Excerpt:
▼

For the past week, all any one is taking about is Niall Ferguson’s Newsweek article on the case against re-electing President Obama. There has been a lot of arguing between Ferguson and many high-profile bloggers about various points in the article which are either false or misleading. There is also the revelation that Newsweek does not actually fact-check their articles. I think that aspect of it has been pretty well hashed-over, so I’m not going to spend much time on it.
What I want to address is why Ferguson thinks Romney would be any better. Because, the question is not “is Obama the best candidate for the Presidency,” but “is he better than Romney?” Ferguson’s reasons for favoring Romney seem to rest largely on the fact that his V.P. is Paul Ryan. Big deal. The Vice-Presidency is practically worthless except in the hands of somebody with vast experience with how Washington works and tons of connections within the political arena. But I don’t think Romney wants to market Ryan as “the next Dick Cheney”.
Then, of course, there is the problem that Ryan is not really all he’s cracked up to be, as documented by Ferguson’s arch-nemesis, Paul Krugman. I’ll address that in a minute but first let’s allow, for the sake of argument, that Paul Ryan is, as Ferguson writes “truly sincere about addressing this country’s fiscal crisis.” He’s still just the Vice-President. Arguably, he could do more to implement his budget schemes in his current position as Congressman than as Romney’s back-up.
But here is where things get problematic: Ferguson’s argument is that the economy has sucked under Obama. That’s true. There’s no two ways about it, as they say. And while that’s not completely or even mostly Obama’s fault, his administration has definitely made some mistakes on that front.
So, is the Romney/Ryan ticket likely to do a better job or a worse job?
Ferguson describes Ryan’s plan, kind of assuming that his plan is what Romney will pursue:
Replace Medicare with a voucher program for those now under 55 (not current or imminent recipients), turn Medicaid and food stamps into block grants for the states, and—crucially—simplify the tax code and lower tax rates to try to inject some supply-side life back into the U.S. private sector. Ryan is not preaching austerity. He is preaching growth.

▲

(Items in a dataset)

▼

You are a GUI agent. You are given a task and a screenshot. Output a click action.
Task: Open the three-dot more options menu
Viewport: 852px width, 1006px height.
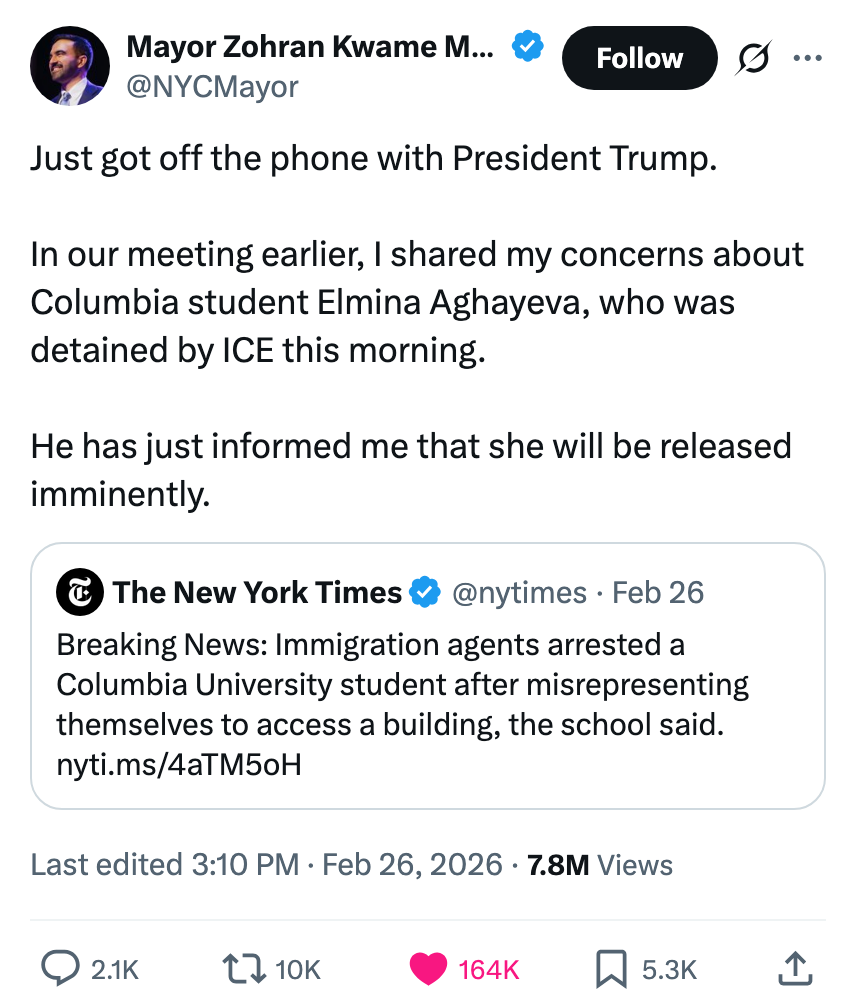tap(806, 59)
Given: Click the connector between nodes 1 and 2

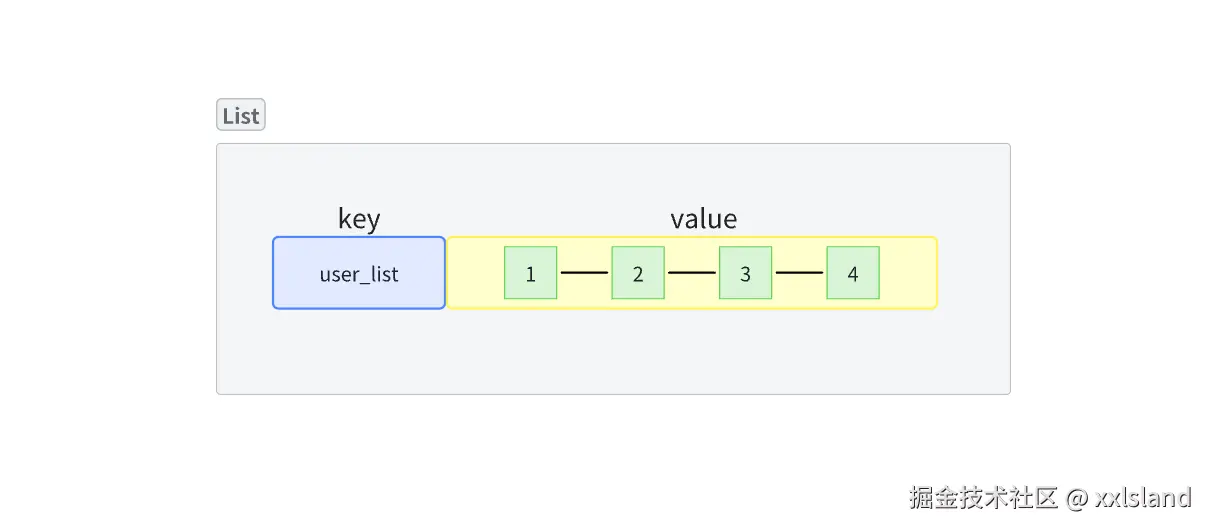Looking at the screenshot, I should [x=585, y=272].
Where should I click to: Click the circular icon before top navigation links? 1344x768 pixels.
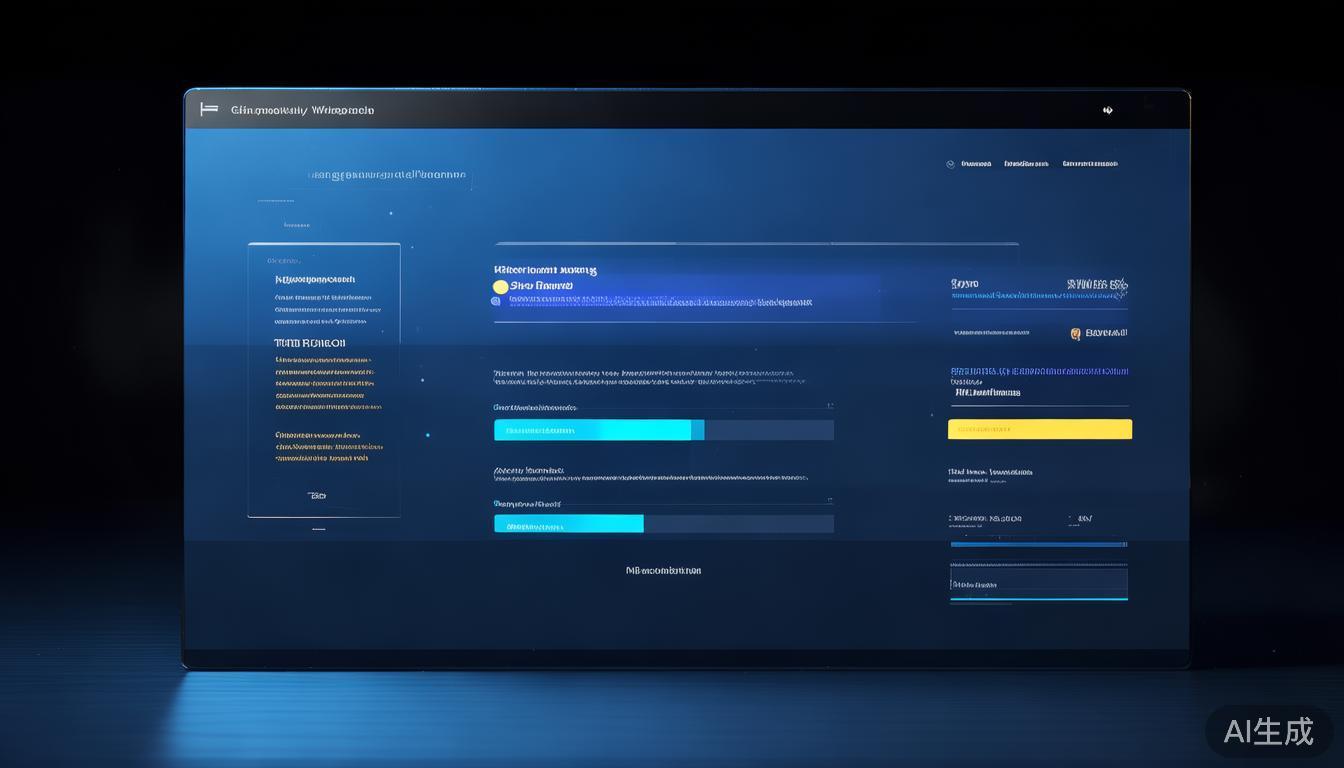point(950,164)
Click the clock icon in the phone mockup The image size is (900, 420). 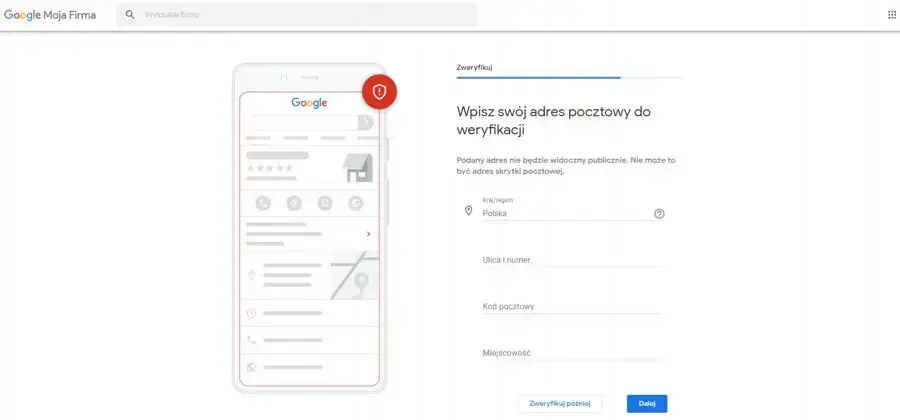(252, 313)
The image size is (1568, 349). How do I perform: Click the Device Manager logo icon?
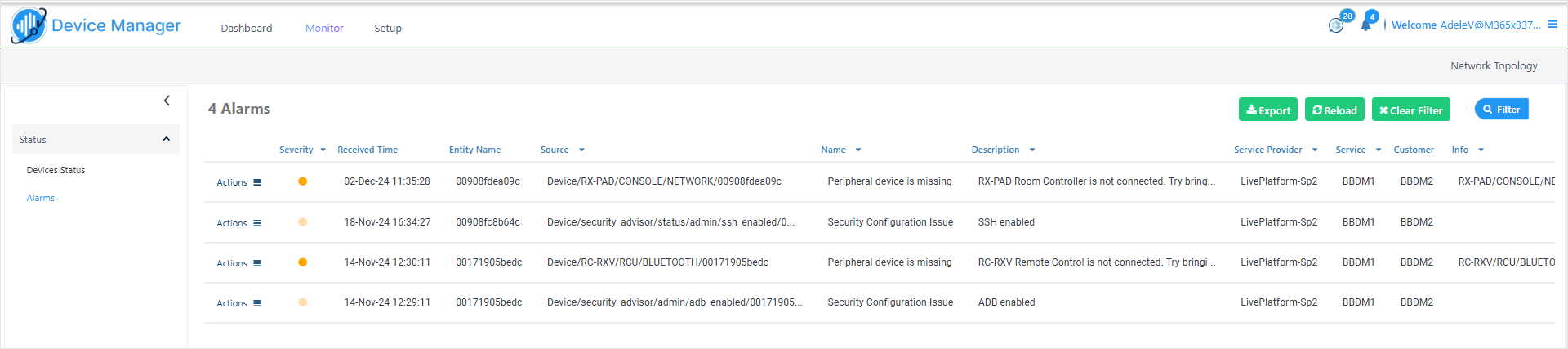click(x=29, y=25)
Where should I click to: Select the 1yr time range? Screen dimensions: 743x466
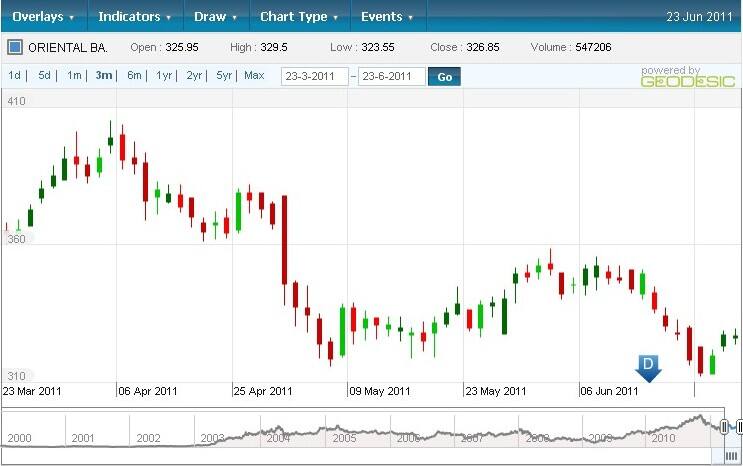(164, 76)
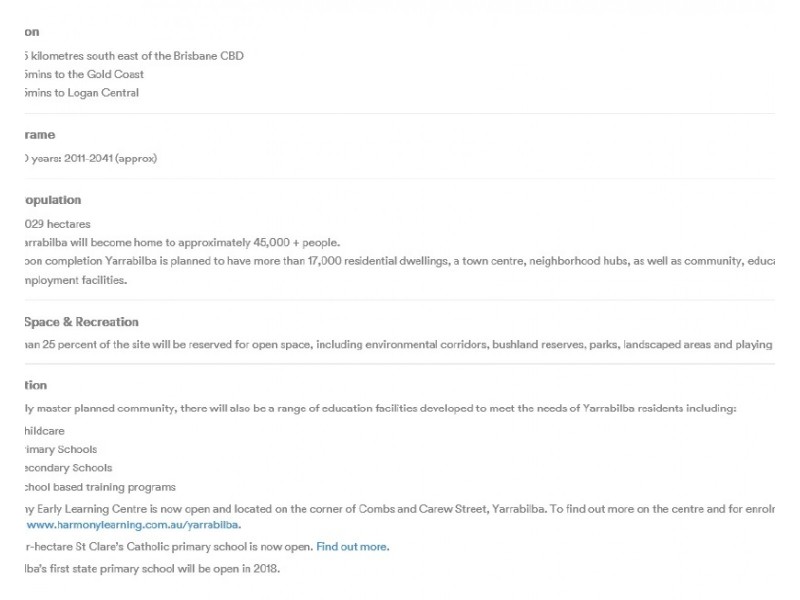Select the "mployment facilities" line
Image resolution: width=800 pixels, height=600 pixels.
(x=75, y=280)
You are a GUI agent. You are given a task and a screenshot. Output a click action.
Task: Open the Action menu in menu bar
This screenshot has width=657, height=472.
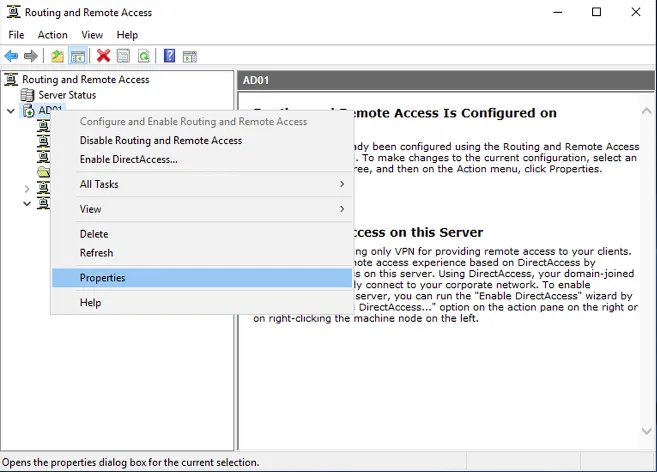(53, 35)
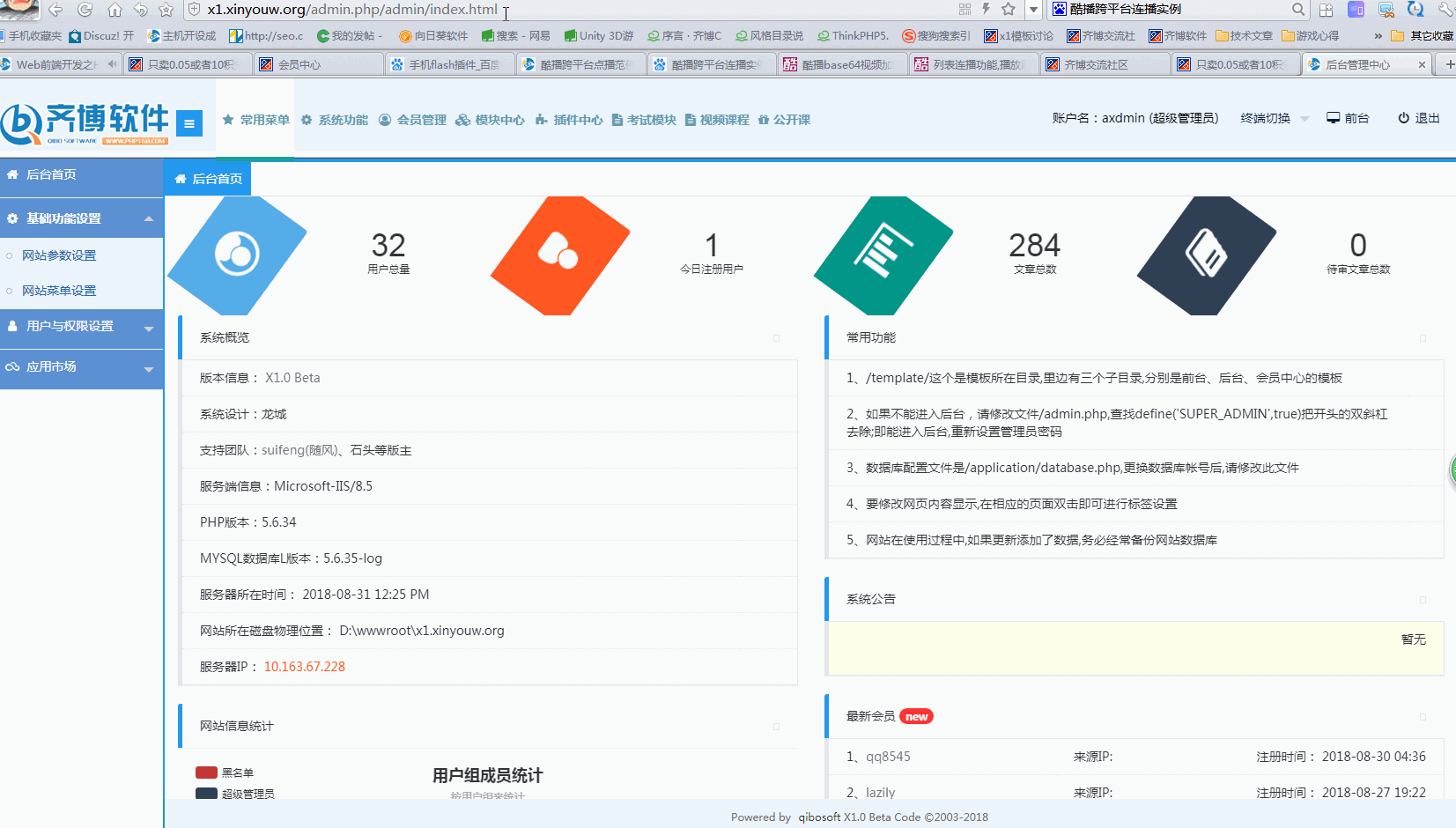Click the browser reload icon
Viewport: 1456px width, 828px height.
[x=85, y=10]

▲

Actions to take:
A. Copy the part of the commentary on Ferguson's Newsweek article that opens with "Then, of course, there" and closes with "as Romney’s back-up.", switching "Congressman" to "Representative".
B. Continue the commentary on Ferguson's Newsweek article from the point where it stops.
Nothing in the entries is needed for this work.

Exercise responses:
A.
Then, of course, there is the problem that Ryan is not really all he’s cracked up to be, as documented by Ferguson’s arch-nemesis, Paul Krugman. I’ll address that in a minute but first let’s allow, for the sake of argument, that Paul Ryan is, as Ferguson writes “truly sincere about addressing this country’s fiscal crisis.” He’s still just the Vice-President. Arguably, he could do more to implement his budget schemes in his current position as Representative than as Romney’s back-up.

B.
“Growth”, eh? Well, to get growth, you need a multiplier effect. The estimated values for multipliers on tax cuts range from 1.29 to 0.27, according to Mark Zandi, Chief Economist at Moody’s, in a study cited by Wikipedia. The same study estimated the multipliers for government spending increases ranged from 1.73 to 1.36. These are the different effects a change in tax cuts or spending have on growth of domestic output. (GDP)
If you notice, the number 1.36 is greater than the number 1.29. That means that if you multiply the same number by both, you get a greater answer from the number that’s greater. The spending increase number is greater than the tax cut number. I realize this is difficult to understand. Apparently, a Harvard professor and the Republican candidate for Vice-President can’t follow it.
Alright, so I’m being a sarcastic jerk. There is an alternative explanation: that everything we thought we knew about basic macro-economics is wrong, in which case all bets are off. We may as well just go back to the barter system. Neoclassical synthesis? No thank you! The Republicans seem beholden to a school of thought which, rather than having a macro-economic model and a micro-economic model, simply extrapolates the principles of classical micro to describe the macro.
Remember what Ferguson wrote, about “supply-side life”? Well, that’s a swell plan if you’re facing a supply side recession, as we were in the 1970s. But we’re not facing that now. We’re facing a demand-side recession. How do I know this? Because there has been a decrease in GDP and low inflation–almost deflation. If it were a supply-side issue, there would have been a decrease in GDP and a rise in the price level–aka “stagflation“. Meaning, the supply-side stuff advocated by Ronald Reagan that worked to an extent in the early ’80s won’t work now.
(Not that I suppose you care, but here is a graph of what the present problem is. It’s lousy quality, and I just sketched it without using any numbers or anything, but I couldn’t find any public domain graphs of an Aggregate Demand decrease online.)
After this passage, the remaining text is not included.